Begitulah. Laki-laki memang tak pernah jera bermimpi.
Tentu saja, tidak semua hari berjalan mulus. Ada saat-saat ketika Arman merasa putus asa. Tagihan yang menumpuk, kebutuhan sehari-hari yang harus dipenuhi, dan beban tanggung jawab sebagai kepala keluarga sering kali menghimpitnya. Namun, ia tidak pernah membiarkan rasa putus asa itu mengalahkan semangatnya.
Setiap kali anak-anaknya bertanya tentang masa depan, Arman hanya tersenyum dan berkata, "Ayah sedang menyiapkan sesuatu yang istimewa." Dalam hatinya, ia berjanji untuk tidak kehilangan harapan.
Arman mungkin tak seberuntung rekan sebayanya yang lincah berselancar kanan-kiri sambil membaca peluang posisi berlimpah laba. Arman terlalu mencintai semua pekerjaan yang dibebankan pada dirinya tanpa berpikir untung-rugi. Sebuah sikap yang langka di sebuah zaman dimana pragmatisme adalah raja diatas mazhab keikhlasan.
Tidak ada waktu untuk meratapi mimpi yang sudah terlanjur terbunuh.
Menjadi penulis bukanlah jalan yang mudah. Namun, setiap kali ia melihat senyum anak-anaknya atau mendengar tawa mereka bermain di halaman rumah, semangatnya kembali membara. Ia tahu bahwa setiap kata yang ditulisnya adalah langkah menuju masa depan yang lebih baik.
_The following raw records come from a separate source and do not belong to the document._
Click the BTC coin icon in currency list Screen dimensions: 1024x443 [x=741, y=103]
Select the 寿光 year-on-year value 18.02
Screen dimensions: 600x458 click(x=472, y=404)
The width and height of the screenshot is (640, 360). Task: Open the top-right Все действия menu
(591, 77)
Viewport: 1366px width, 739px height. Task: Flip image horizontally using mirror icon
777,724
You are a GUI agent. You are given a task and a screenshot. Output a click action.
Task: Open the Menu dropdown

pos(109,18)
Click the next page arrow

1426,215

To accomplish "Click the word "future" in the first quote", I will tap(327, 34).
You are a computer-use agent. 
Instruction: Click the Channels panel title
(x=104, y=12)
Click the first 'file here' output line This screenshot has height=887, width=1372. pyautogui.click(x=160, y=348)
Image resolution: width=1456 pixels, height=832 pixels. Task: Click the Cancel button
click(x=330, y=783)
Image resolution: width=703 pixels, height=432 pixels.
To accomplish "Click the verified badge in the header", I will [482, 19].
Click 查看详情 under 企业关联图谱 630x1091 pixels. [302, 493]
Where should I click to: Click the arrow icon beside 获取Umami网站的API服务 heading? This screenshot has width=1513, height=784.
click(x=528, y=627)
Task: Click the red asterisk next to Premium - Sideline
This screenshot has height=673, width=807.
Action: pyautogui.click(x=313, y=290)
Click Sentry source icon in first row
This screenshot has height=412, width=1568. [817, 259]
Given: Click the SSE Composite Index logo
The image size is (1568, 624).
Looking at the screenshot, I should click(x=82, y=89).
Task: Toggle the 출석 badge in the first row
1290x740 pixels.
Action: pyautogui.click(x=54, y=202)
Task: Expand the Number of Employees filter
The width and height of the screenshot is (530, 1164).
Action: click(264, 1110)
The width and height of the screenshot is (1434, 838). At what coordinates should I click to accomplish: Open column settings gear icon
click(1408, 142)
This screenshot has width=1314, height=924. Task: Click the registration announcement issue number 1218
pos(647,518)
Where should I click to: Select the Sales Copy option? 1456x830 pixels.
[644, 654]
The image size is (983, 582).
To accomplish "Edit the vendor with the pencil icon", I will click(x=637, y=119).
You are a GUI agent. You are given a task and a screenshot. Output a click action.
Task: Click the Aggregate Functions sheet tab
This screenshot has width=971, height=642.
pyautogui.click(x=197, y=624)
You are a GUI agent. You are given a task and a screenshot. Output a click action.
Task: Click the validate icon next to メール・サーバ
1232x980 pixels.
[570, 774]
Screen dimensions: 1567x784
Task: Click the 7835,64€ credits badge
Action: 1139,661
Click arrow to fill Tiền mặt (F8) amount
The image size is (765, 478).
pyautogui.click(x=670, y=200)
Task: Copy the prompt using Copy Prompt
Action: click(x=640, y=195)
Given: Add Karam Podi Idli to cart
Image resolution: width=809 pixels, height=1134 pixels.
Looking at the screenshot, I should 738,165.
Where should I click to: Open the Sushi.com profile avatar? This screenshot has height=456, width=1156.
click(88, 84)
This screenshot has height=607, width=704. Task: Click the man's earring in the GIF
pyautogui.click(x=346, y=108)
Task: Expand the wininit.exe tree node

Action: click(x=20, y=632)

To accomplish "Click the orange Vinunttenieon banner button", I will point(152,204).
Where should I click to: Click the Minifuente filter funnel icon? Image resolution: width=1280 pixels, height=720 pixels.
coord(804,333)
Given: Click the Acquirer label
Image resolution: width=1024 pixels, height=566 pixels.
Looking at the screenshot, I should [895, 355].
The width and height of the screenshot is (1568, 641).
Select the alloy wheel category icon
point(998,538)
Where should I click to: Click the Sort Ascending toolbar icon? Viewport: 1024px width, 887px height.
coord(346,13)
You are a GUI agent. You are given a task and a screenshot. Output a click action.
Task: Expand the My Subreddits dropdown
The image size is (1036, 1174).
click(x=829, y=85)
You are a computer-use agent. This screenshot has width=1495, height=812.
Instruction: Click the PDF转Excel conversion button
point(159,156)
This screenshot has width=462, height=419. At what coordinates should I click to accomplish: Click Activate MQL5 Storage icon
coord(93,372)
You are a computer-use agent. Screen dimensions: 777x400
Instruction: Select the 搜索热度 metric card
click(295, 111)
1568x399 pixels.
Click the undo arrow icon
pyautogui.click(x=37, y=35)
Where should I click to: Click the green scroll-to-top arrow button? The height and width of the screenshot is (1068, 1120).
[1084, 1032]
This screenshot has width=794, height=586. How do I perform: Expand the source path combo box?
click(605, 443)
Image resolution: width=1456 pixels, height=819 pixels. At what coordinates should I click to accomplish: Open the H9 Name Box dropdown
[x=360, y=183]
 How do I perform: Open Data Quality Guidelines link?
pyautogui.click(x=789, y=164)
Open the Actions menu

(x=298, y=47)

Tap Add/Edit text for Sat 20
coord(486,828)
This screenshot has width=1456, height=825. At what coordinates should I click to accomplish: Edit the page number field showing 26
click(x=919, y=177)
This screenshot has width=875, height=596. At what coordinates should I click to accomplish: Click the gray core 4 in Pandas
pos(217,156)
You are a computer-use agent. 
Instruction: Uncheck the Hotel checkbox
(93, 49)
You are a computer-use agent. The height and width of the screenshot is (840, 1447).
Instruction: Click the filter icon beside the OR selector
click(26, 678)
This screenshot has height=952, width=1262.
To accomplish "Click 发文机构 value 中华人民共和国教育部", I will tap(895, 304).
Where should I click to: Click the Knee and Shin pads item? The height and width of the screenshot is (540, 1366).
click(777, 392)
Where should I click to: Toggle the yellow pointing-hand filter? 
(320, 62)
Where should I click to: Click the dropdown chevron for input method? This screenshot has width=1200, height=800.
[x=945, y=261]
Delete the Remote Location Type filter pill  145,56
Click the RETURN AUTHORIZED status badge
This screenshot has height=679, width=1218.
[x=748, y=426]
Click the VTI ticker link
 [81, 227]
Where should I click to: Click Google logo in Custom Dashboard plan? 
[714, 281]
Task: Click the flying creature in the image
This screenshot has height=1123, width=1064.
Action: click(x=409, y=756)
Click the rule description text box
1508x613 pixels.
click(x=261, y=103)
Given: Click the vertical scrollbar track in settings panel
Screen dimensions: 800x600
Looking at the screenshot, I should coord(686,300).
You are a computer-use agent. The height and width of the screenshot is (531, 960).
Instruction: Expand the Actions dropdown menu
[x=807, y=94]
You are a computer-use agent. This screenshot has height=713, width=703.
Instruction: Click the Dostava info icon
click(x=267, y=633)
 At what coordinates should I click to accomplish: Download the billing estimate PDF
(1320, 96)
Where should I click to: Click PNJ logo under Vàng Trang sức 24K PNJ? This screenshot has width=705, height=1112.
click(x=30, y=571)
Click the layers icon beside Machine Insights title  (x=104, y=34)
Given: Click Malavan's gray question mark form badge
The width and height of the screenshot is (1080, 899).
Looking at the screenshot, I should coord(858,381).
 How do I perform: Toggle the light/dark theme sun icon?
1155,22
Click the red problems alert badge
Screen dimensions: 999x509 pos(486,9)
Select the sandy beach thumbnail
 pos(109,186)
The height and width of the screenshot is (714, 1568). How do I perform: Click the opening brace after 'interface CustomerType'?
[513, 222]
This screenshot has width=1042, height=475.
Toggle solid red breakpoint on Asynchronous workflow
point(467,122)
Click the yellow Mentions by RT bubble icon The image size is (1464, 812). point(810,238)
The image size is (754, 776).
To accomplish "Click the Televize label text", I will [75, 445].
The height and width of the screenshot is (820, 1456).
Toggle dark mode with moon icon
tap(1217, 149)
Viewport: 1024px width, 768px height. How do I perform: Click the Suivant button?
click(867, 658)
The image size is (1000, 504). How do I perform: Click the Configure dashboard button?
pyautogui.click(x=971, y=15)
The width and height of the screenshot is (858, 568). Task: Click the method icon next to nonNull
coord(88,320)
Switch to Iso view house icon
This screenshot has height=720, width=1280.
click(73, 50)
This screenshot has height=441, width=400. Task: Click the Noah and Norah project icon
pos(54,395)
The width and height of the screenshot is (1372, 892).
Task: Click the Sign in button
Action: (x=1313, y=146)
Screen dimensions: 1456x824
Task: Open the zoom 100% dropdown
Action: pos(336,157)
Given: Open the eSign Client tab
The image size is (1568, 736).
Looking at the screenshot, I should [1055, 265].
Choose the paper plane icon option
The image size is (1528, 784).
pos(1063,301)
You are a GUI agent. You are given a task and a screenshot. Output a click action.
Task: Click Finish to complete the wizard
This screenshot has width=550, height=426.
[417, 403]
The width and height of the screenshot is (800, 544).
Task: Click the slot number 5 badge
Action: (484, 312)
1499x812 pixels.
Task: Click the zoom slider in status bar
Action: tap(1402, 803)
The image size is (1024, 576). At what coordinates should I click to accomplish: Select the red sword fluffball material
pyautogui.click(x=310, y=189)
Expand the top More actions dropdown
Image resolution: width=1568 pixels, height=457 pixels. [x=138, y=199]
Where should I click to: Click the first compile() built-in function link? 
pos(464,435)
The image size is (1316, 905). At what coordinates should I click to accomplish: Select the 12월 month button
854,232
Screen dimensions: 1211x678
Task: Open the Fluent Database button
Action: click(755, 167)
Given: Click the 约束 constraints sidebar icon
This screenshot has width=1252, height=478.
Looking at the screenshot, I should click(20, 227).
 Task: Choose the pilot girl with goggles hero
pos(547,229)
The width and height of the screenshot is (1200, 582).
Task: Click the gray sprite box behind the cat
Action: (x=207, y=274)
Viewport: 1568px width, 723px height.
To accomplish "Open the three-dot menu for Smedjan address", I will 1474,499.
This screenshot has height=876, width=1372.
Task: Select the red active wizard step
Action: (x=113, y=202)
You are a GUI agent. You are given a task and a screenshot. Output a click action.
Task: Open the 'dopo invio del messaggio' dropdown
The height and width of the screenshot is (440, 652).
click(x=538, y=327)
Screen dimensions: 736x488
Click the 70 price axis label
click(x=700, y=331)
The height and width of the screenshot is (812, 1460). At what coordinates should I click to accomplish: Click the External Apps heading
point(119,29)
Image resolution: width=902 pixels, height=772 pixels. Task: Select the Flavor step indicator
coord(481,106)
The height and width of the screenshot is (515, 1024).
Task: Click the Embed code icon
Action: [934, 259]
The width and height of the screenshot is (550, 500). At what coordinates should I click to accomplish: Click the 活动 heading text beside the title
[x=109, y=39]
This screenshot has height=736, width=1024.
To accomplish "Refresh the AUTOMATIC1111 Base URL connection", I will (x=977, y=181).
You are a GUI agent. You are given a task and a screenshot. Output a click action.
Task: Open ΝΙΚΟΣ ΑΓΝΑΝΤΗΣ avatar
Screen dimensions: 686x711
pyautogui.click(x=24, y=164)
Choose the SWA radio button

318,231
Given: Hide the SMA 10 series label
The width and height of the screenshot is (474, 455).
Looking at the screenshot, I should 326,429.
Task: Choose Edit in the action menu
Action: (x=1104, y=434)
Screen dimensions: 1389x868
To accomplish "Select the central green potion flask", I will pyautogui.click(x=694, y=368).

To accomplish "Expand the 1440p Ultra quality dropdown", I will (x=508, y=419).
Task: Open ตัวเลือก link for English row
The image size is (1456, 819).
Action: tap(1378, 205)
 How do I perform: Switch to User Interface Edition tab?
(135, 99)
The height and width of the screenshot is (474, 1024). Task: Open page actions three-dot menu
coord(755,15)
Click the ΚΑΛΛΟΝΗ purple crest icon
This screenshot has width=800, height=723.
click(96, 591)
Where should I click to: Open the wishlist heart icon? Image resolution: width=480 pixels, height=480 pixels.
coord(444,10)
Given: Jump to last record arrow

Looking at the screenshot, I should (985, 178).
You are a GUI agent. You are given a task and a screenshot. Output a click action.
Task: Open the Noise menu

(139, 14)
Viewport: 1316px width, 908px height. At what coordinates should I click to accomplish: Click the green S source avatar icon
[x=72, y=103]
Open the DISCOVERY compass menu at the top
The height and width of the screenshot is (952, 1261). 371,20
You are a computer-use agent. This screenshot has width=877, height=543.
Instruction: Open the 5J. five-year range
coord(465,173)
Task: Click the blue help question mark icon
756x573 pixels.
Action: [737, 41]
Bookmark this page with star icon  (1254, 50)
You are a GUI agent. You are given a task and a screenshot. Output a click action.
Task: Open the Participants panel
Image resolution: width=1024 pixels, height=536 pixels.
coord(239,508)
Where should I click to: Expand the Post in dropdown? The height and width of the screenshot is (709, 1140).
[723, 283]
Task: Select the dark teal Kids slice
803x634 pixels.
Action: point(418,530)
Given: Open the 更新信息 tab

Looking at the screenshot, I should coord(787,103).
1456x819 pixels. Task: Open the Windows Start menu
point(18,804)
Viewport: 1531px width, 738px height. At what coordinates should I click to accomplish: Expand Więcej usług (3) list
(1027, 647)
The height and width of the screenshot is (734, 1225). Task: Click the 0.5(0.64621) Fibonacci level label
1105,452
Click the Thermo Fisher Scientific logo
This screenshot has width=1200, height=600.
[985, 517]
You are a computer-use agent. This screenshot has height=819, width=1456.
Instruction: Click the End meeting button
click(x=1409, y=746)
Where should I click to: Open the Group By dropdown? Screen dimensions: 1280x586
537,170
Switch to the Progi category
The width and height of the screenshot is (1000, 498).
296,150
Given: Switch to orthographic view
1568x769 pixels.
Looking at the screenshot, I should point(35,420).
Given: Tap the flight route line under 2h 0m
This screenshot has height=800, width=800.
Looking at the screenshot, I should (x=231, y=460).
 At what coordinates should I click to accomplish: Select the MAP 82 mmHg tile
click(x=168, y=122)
Maya selalu menjadi pendukung setia. Ia sangat mempercayai suaminya. "Kita bisa melewati ini bersama," katanya dengan lembut setiap kali Arman merasa putus asa. Dukungan Maya menjadi cahaya dalam kegelapan perjuangan mereka.
Arman akhirnya bertemu dengan seorang kawan lama. Dia mengajak Arman untuk membantunya menulis sebuah buku. Tanpa berpikir panjang, Arman langsung menerimanya. Bahkan Arman tak pernah menanyakan besaran keuntungan yang akan dia dapat.
Begitulah Arman.
Dia adalah pemilik semua mimpi-mimpi yang tertunda. Terbengkalai di pojok kamar kontrakan yang sudah jatuh tempo. Ditimbuni setumpuk tagihan. Dan dosa-dosa yang tidak pernah dia perbuat.
Ketika sembilu menusuk kehidupan, sebahagian kita mungkin akan tersesat jalan, tak tahu kemana arah pulang. Lalu tenggelam dalam luka dan duka yang tak terperi.